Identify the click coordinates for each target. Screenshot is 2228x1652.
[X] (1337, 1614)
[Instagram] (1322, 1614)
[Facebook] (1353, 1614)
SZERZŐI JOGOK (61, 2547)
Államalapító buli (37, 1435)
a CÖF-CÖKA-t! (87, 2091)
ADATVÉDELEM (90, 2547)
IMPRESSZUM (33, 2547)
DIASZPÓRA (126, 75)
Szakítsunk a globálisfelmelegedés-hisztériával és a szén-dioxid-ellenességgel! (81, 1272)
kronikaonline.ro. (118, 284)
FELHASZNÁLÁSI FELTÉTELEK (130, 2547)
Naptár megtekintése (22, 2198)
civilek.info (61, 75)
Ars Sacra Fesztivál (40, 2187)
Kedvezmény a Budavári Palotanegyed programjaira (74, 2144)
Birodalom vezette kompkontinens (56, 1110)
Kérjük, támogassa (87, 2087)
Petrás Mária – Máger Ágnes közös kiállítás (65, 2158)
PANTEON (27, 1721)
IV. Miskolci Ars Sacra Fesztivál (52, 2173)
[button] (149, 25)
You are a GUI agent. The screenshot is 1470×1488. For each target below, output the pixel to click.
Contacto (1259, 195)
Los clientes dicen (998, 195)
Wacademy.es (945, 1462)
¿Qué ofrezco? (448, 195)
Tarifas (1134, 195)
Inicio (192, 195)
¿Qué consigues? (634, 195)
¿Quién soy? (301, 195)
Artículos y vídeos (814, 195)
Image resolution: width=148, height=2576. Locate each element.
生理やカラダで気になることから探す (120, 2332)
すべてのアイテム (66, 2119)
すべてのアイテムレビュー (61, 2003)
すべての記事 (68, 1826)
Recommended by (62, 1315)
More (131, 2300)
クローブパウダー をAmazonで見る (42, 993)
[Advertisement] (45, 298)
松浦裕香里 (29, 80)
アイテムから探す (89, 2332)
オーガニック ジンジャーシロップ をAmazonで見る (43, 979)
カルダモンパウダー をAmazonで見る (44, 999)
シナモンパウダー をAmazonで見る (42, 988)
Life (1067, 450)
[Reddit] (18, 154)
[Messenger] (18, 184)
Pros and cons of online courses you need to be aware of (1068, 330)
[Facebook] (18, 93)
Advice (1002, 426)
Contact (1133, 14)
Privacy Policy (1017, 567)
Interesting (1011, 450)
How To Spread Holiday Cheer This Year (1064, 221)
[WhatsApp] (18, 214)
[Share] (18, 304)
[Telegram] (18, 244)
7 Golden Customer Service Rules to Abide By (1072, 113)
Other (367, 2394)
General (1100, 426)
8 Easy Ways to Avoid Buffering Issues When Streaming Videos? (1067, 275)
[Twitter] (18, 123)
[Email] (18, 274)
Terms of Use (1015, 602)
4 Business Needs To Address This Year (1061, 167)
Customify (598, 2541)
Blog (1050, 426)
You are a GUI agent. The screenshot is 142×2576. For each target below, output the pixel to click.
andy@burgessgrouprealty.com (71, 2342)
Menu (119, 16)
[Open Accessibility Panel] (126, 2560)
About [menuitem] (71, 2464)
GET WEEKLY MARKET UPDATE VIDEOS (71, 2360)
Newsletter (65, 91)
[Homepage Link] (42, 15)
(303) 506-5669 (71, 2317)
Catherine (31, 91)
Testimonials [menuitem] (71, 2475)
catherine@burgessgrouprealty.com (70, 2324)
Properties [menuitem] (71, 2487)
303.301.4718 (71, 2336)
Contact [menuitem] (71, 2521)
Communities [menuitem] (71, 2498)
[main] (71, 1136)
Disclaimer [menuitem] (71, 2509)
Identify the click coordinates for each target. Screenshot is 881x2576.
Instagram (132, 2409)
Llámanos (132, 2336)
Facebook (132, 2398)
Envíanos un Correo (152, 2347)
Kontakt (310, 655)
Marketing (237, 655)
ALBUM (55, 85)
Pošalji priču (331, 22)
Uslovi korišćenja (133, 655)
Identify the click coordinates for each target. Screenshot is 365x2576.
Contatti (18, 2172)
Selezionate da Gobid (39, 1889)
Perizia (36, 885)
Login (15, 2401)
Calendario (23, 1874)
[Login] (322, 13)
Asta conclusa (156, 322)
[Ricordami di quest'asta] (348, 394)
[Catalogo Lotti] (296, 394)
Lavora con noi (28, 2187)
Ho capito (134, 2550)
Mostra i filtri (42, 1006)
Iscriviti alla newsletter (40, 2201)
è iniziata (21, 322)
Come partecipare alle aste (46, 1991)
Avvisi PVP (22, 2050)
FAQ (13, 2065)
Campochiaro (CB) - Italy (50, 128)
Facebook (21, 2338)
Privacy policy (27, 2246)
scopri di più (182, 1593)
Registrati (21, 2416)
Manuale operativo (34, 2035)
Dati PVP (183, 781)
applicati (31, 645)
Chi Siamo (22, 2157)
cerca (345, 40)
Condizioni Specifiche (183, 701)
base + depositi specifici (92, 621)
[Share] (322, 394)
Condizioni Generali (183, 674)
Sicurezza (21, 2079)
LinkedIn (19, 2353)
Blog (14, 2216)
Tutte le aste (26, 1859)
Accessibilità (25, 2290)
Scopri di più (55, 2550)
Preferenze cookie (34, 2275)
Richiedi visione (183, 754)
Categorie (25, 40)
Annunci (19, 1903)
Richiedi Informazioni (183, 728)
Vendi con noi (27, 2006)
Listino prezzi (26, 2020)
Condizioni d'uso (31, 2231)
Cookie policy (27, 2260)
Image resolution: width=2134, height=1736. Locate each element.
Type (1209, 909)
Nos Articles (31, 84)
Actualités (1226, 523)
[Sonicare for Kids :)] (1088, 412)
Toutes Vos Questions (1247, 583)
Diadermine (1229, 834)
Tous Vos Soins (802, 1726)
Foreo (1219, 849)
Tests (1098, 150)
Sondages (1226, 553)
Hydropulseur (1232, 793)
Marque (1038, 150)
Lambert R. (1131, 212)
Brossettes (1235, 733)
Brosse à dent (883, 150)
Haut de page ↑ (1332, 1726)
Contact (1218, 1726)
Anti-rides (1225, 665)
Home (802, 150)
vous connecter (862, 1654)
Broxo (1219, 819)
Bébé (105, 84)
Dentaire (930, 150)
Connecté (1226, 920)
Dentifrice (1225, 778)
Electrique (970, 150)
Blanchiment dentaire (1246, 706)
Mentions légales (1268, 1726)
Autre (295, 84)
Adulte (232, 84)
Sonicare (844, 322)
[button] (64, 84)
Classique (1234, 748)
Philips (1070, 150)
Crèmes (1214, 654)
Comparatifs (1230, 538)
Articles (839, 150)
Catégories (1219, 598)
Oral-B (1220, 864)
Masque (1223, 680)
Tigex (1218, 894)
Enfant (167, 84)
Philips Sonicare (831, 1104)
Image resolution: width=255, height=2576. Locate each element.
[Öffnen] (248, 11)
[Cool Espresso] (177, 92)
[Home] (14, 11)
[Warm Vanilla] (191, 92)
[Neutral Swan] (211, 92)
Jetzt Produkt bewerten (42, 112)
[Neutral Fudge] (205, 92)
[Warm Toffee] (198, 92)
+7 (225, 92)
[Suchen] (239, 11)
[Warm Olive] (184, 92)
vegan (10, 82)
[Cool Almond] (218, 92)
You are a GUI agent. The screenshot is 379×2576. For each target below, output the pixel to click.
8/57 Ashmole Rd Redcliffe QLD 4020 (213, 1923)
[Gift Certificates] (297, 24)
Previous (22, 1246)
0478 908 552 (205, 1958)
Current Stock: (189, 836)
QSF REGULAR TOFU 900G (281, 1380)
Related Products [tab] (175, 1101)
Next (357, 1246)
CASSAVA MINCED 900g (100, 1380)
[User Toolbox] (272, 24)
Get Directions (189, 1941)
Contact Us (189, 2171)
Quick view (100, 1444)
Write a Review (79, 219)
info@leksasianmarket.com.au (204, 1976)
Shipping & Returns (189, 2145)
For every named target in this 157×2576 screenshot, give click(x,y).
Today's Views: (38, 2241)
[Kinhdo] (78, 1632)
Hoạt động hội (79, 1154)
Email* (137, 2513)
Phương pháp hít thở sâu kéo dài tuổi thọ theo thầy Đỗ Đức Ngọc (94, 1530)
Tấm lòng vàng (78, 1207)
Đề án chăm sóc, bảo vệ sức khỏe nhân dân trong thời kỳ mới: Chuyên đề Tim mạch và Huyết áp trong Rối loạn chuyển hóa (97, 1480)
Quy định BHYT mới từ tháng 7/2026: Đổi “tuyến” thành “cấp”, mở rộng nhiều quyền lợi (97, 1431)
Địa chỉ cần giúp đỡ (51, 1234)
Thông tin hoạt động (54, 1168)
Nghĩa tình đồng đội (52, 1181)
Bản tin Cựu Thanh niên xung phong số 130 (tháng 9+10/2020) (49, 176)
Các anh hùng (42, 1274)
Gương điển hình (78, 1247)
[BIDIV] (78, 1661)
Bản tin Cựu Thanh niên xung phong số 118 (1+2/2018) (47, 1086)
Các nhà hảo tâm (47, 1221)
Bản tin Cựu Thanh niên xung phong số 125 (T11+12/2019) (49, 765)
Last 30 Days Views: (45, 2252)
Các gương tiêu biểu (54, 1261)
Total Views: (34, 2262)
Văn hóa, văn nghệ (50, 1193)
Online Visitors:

_ _ _ _ _

EXERCISE DETAILS
Of the entries above, repeat exactly the lines between the line with "Blog (1050, 426)" and the line with "About [menuitem] (71, 2464)", inclusive, and no others.

RESULT BELOW
Blog (1050, 426)
You are a GUI agent. The screenshot is 142×2576. For each target below, output the pixel to click.
andy@burgessgrouprealty.com (71, 2342)
Menu (119, 16)
[Open Accessibility Panel] (126, 2560)
About [menuitem] (71, 2464)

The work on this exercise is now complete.